This was the question King Zedekiah asked the prophet Jeremiah when their nation was in profound crisis (Jeremiah 37:17). And it is surely also a question many are asking in our present crisis.
Jeremiah’s answer to Zedekiah and to the other political leaders was not a comforting one (Jeremiah 37:17). The crisis will not go away, he said, many will suffer, some, including the king, will die, and the people will go into exile. Like us today, they were ‘facing their own mortality’ and heading into a ‘total recalibration of their existence’ (as journalist Simon Heffer described our present situation back in March in his trenchant critique of the Archbishop of Canterbury’s initial response to the Coronavirus crisis). And, as seems likely for us today, even when the current crisis had run its course, things would never be the same.
Yet, the over-ruling trajectory of Jeremiah’s message is one of ‘a hope and a future’ (Jeremiah 32:17). Jeremiah faced the truth of their situation head on. But he also saw beyond it. As theologian, Walter Brueggemann put it, the book of Jeremiah “invites the reading community up to, into, and out of the abyss, at every point testifying to the one who is the Lord of the abyss”. Breuggemann, W. 2007. The theology of the book of Jeremiah, p 42. New York: Cambridge University Press. And this combination of sober realism and over-arching hope is at the heart of what I believe the Lord would say to us today.

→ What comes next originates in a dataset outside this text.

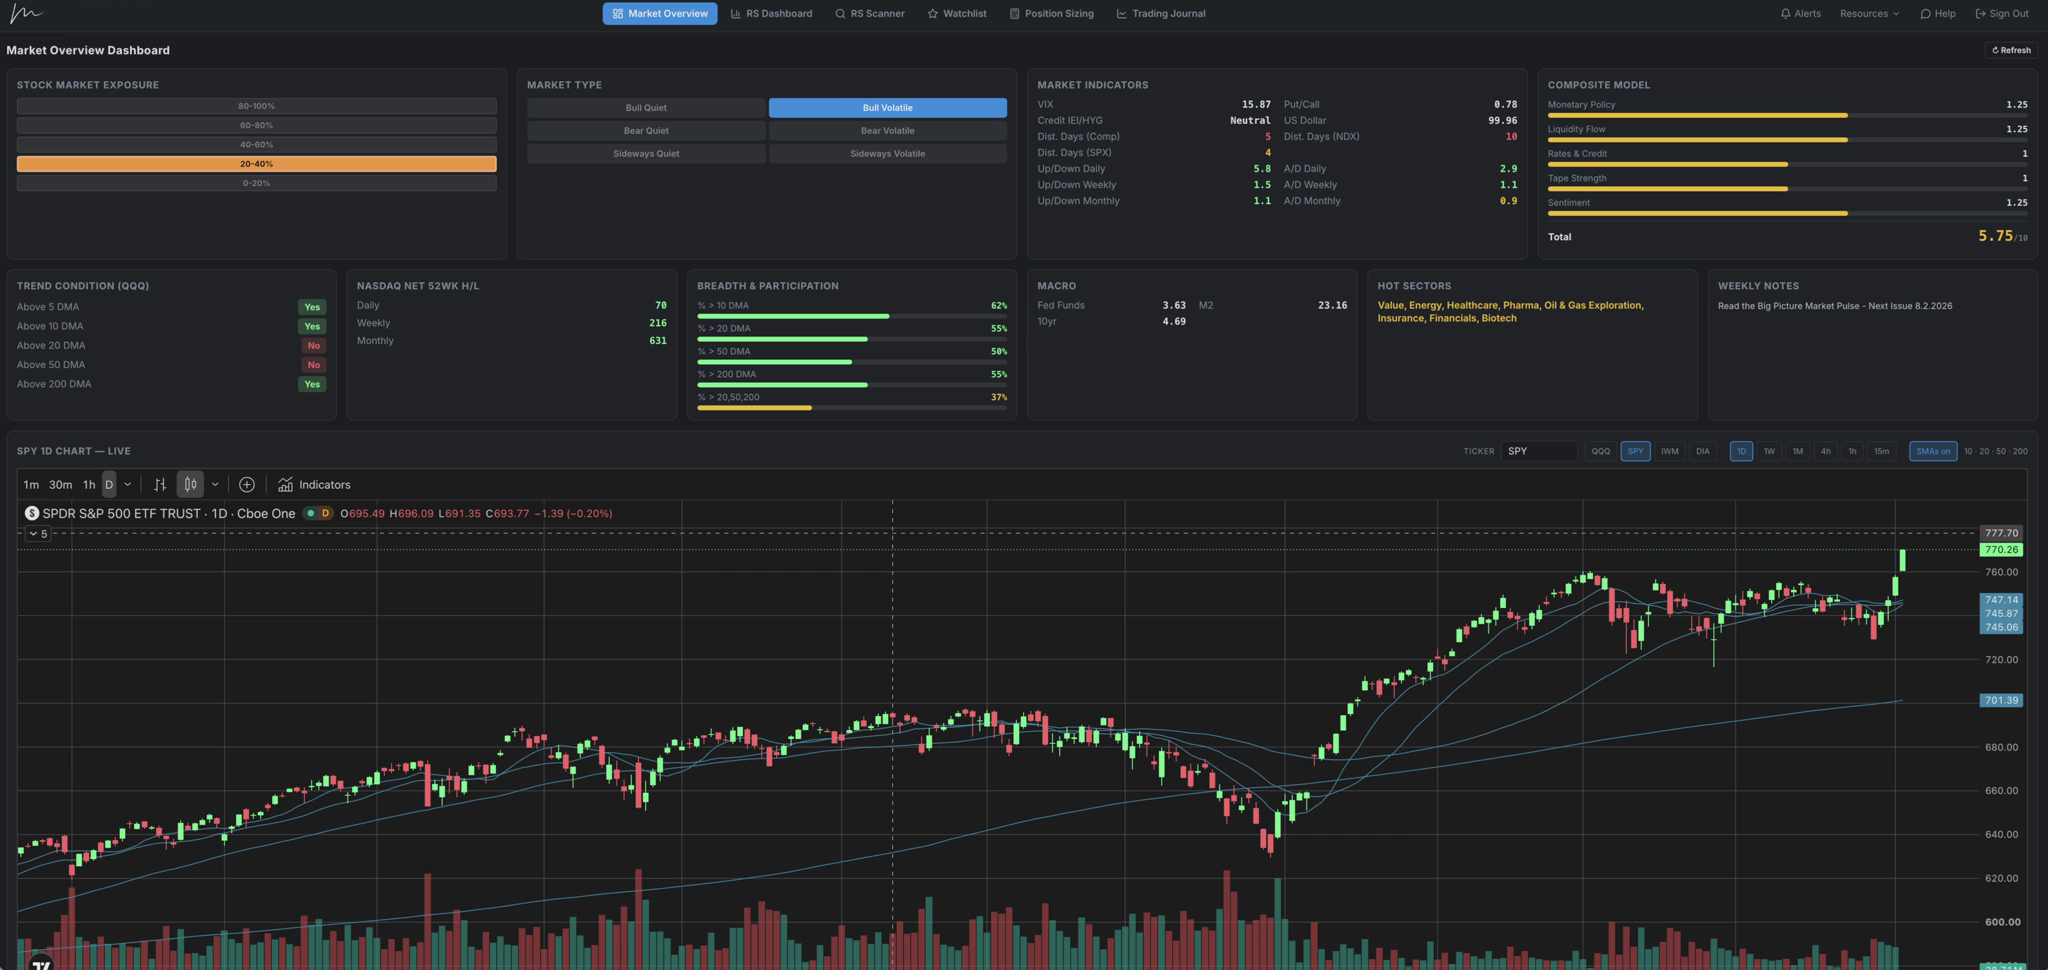
Task: Click the app logo at top left
Action: [x=26, y=14]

In my next few articles, I shall address aspects of the Covid-19 crisis attempting to be faithful to this core message of sober realism and over-arching hope, and to the essence of the prophetic task as exemplified by Jeremiah and the other biblical prophets – that of seeking to understand the present times in the light of God’s eternal word as revealed in Scripture, of reading the Bible is such as way as to ‘reveal God’s hidden governance behind visible states of affairs’. Breuggemann, W. 2007. Op cit.
Finally, like Jerusalem’s crisis of 587 BC, Covid-19 is multifaceted. For ancient Israel, the immediate occasion was the imperialism and expansionism of the Babylonians, culminating in the siege and sacking of the city of Jerusalem and the carrying away of much of its population into exile. But the issue was compounded by the way the leaders, both political and religious, handled the crisis, the historical events leading up to it, and its profound social, political and economic consequences. Likewise, at the core of the Covid-19 situation is a highly contagious disease, which can cause anything from mild or no symptoms through to death, which has spread rapidly across the world and which is likely to be with us for some time. But most people’s direct experience of Covid-19 is of the lockdown, with its profound political, social and economic effects, many of which have yet to kick in. And the Covid-19 phenomenon is also shaped by our history and the way it has been addressed by our leaders.